(Saved data entries)
Content starts
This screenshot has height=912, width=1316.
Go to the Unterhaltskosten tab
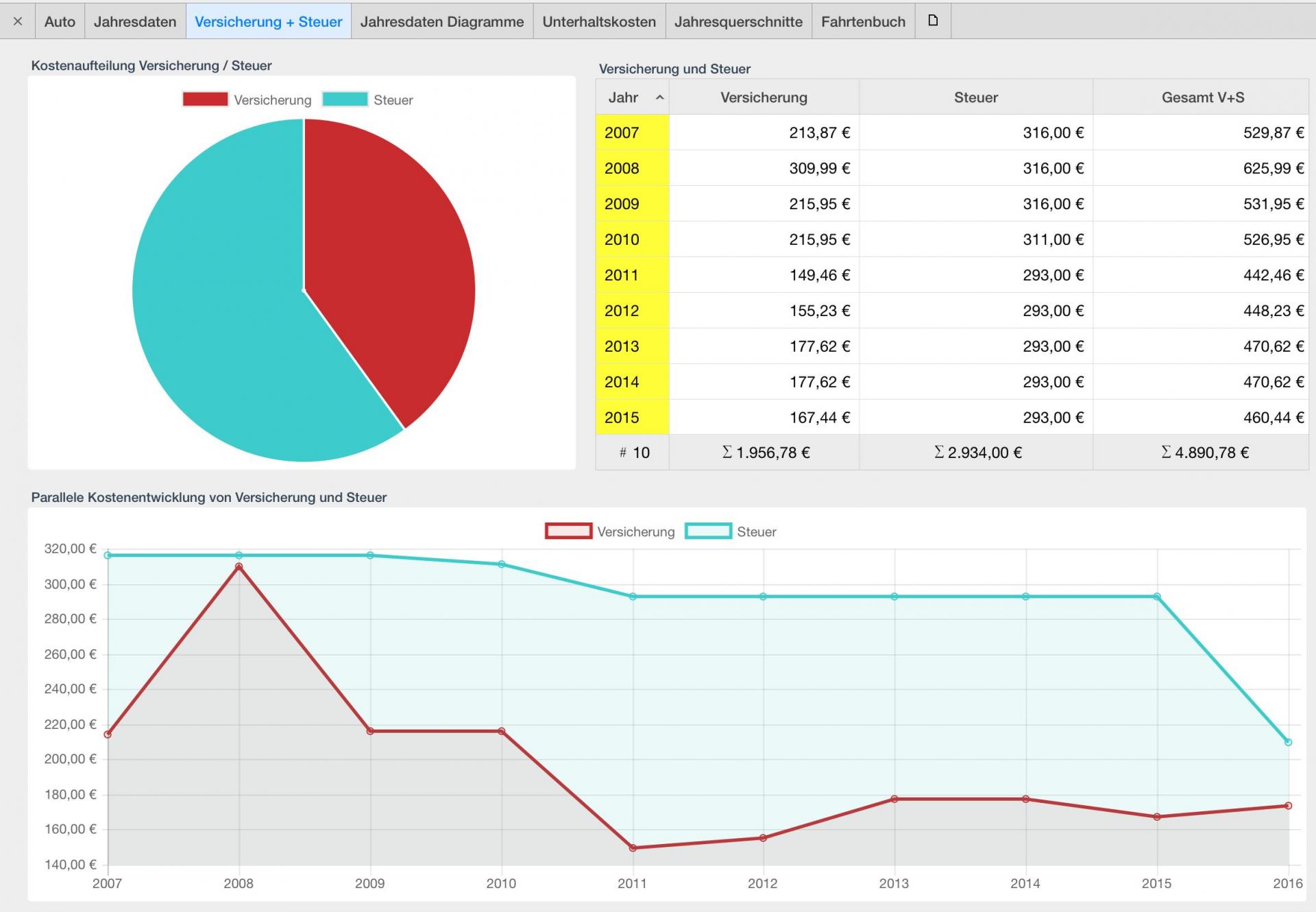[x=599, y=21]
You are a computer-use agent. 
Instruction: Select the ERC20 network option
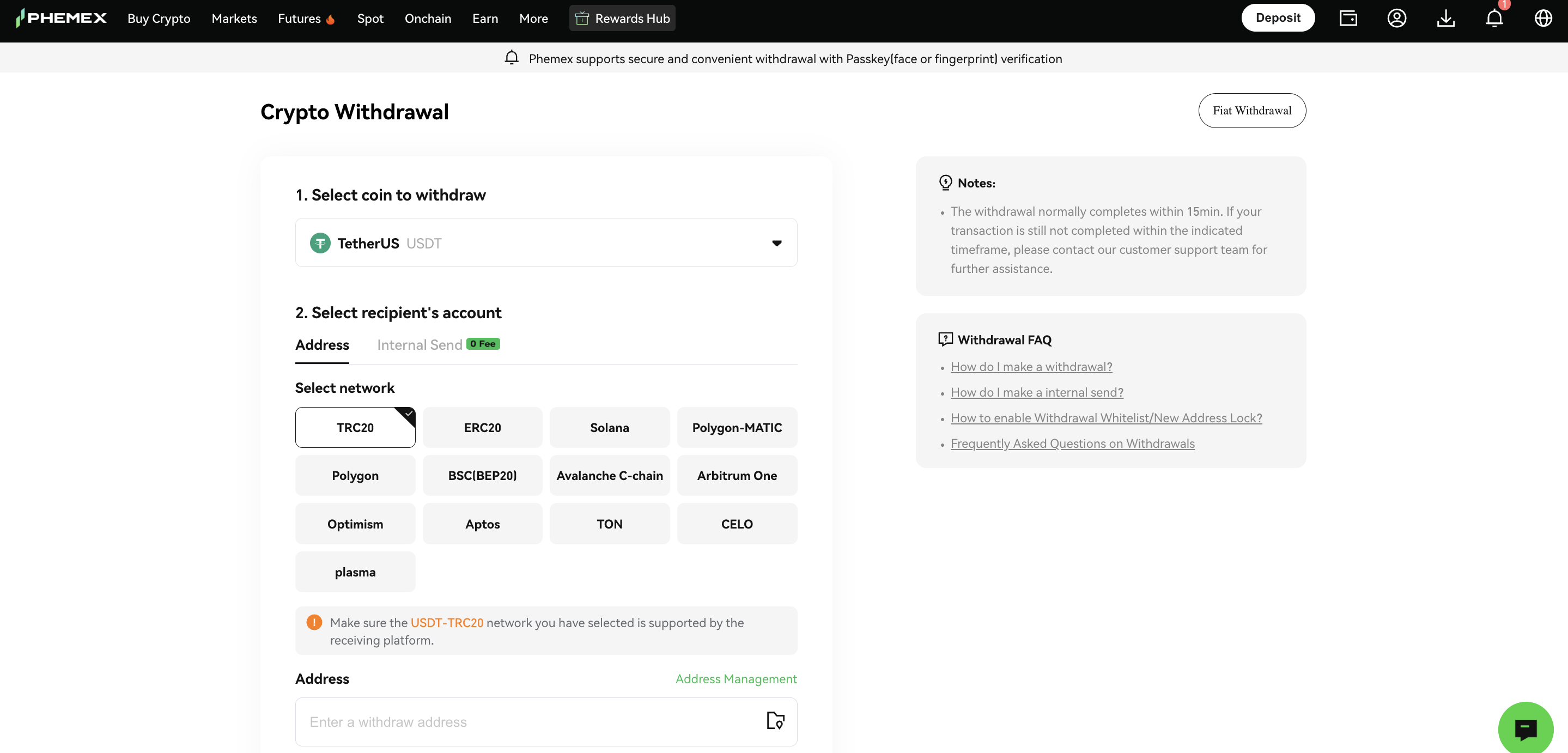pos(482,427)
Content ends
Starting with the line containing "You are a computer-use agent." and ending with the last line of the records above, write out each line exactly; no pictures.

§ TASK RESPONSE:
You are a computer-use agent. 
Instruction: Select the ERC20 network option
pos(482,427)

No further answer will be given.